Si pone anzitutto come problema di comprensione e di definizione, non semplicemente di parole, ma della realtà che esse indicano: che cosa è l’"eutanasia"? 

Eutanasia e suicidio medicalmente assistito: cenni definitori

Dopo aver già da tempo abbandonato il legame con l’etimo greco — eu-thánatos, "morte buona" —, il termine eutanasia viene usato nell’attuale dibattito in sensi spesso molto diversi.

Frequentemente si distingue fra eutanasia attiva — o positiva, o diretta —, là dove il medico, o chi per lui, interviene direttamente per procurare la morte di un paziente, ed eutanasia passiva — o negativa, o indiretta —, dove si ha invece astensione da interventi che manterrebbero la persona in vita. Si distingue inoltre fra eutanasia volontaria, quella esplicitamente — e reiteratamente — richiesta dal paziente, ed eutanasia non volontaria, quando la volontà del paziente non può essere espressa, perché si tratta di persona incapace; in lingua inglese la distinzione è fra voluntary e nonvoluntary, ed esiste anche il caso di un’eutanasia involuntary, quella cioè praticata contro l’espressa volontà del paziente.

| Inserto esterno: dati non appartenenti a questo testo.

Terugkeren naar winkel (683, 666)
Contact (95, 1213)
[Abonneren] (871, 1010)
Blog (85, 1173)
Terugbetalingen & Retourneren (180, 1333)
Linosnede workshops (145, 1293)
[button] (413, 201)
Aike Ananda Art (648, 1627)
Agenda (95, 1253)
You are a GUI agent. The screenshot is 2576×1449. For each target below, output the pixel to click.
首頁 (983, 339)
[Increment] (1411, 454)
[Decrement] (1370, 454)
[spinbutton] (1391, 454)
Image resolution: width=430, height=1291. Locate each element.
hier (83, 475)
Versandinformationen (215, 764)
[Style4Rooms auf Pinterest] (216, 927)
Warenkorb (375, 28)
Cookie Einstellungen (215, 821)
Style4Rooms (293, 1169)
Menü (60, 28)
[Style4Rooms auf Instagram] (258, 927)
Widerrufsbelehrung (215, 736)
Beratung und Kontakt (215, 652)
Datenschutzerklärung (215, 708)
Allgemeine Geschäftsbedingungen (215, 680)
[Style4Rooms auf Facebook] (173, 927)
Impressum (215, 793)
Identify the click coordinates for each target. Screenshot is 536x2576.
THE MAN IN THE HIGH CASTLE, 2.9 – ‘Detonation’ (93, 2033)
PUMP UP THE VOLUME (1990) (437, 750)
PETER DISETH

Eutanasia si oppone talora a distanasia, a indicare invece l’astensione da interventi medici di prolungamento della vita non rispettosi della dignità del paziente. Prossimo concettualmente e fattualmente all’eutanasia, benché distinto da essa, è poi il suicidio medicalmente assistito — physician assisted suicide o, eufemisticamente, p.a.s. —, in cui la morte è conseguenza diretta di un atto suicida del paziente, ma consigliato e/o aiutato da un medico.

Si tratta, come si vede, di una mappa di significati tutt’altro che omogenea e definita, e assai sensibile alla prospettiva teorica adottata.

Una definizione completa e precisa — che verrà seguita in questo testo — è quella contenuta nella Dichiarazione sull’eutanasia "Iura et bona", pubblicata dalla Congregazione per la Dottrina della Fede nel 1980: "Per eutanasia s’intende un’azione o un’omissione che di natura sua, o nelle intenzioni, procura la morte, allo scopo di eliminare ogni dolore. L’eutanasia si situa, dunque, al livello delle intenzioni e dei metodi usati". 

Sofferenza, trattamento del dolore ed eutanasia: Una delle caratteristiche definitorie dell’eutanasia è il suo obiettivo di ridurre la sofferenza.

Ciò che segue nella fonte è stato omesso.